■ Required action
Print only the lines from the one with "Task: Tap the alarm clock status icon" through the end of the data, exactly, and please omit pictures.

━━ Supplied data ━━

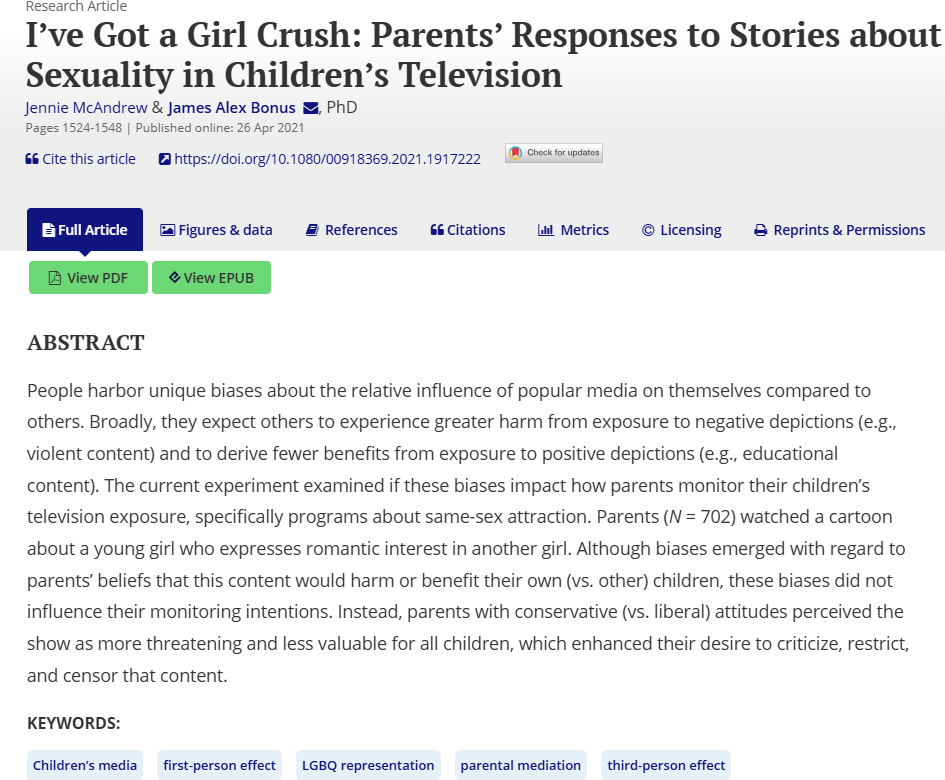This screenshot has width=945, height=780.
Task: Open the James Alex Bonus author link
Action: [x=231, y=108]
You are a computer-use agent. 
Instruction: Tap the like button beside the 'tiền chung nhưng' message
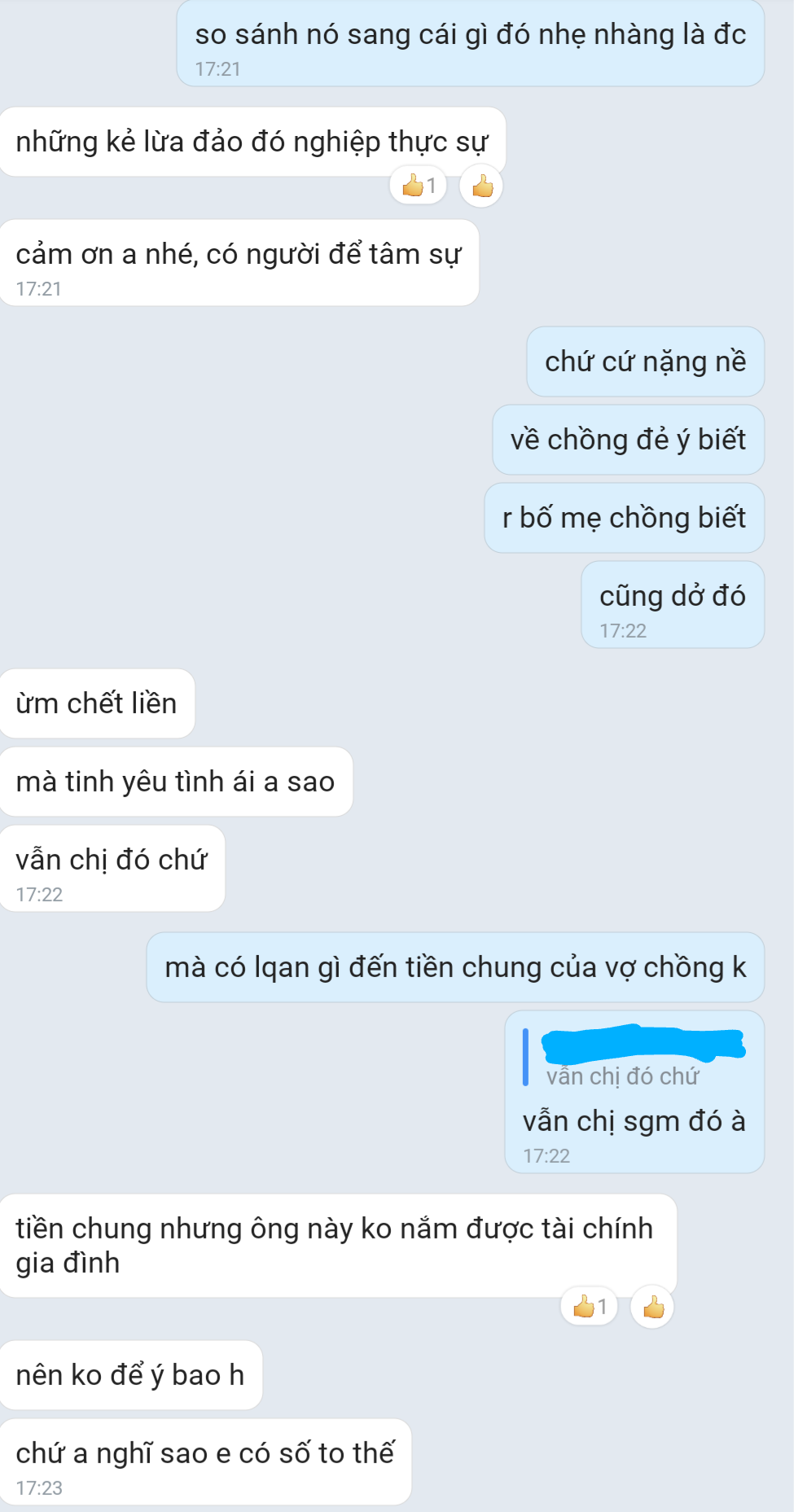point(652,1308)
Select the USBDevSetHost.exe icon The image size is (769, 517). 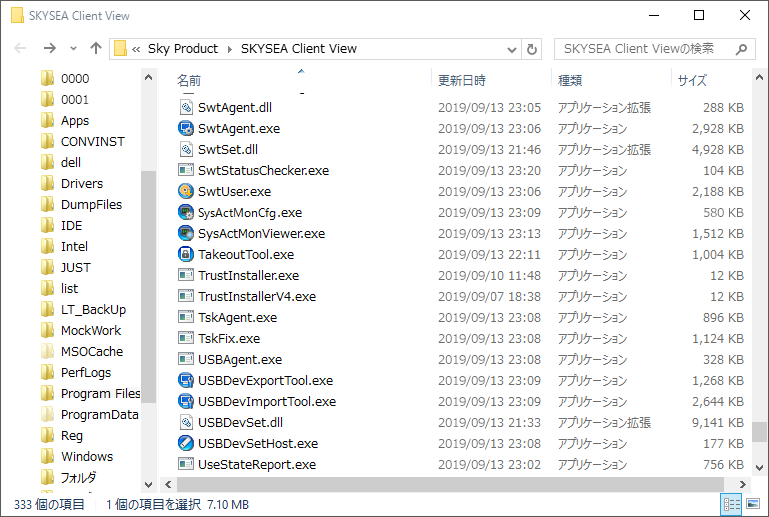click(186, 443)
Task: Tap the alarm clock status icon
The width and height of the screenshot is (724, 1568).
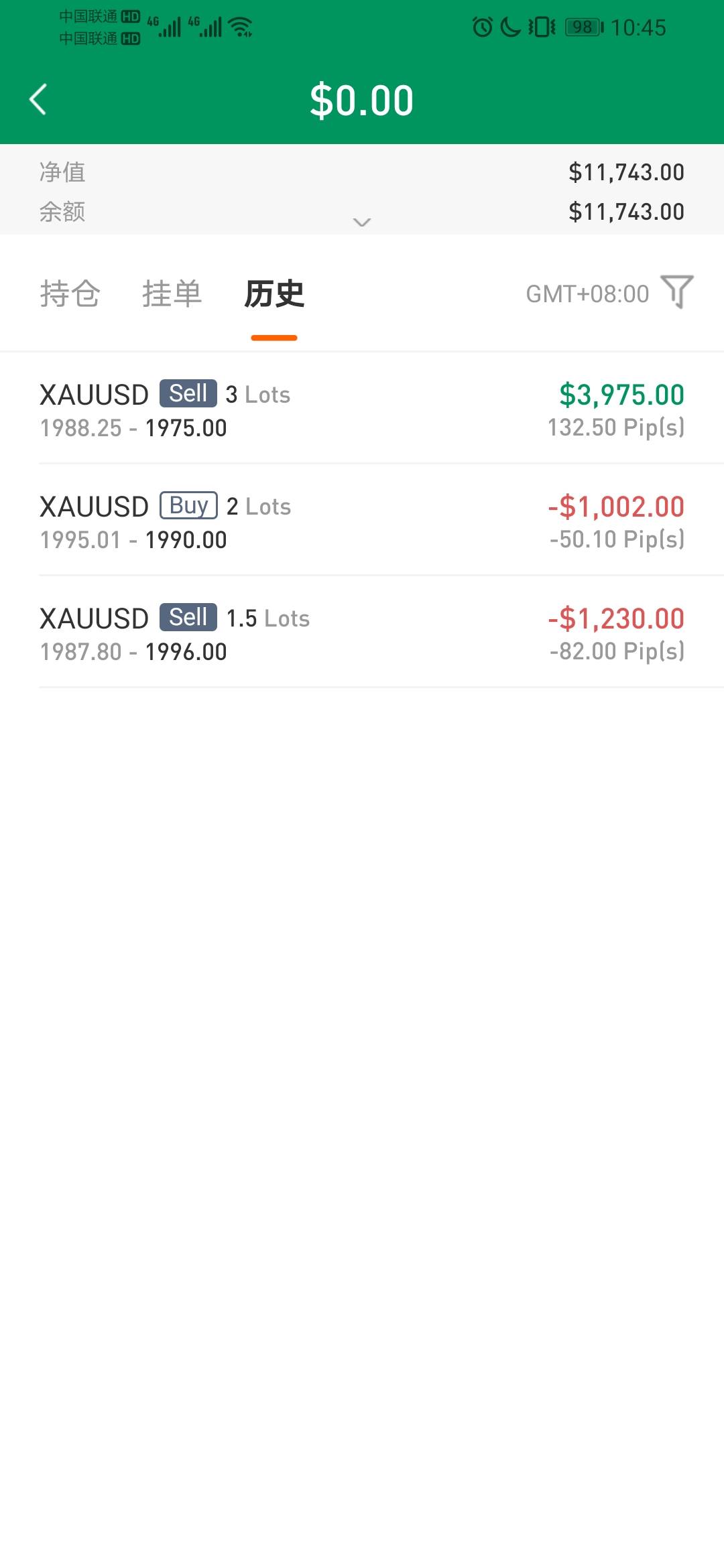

━━━

■ Output
Task: Tap the alarm clock status icon
The width and height of the screenshot is (724, 1568).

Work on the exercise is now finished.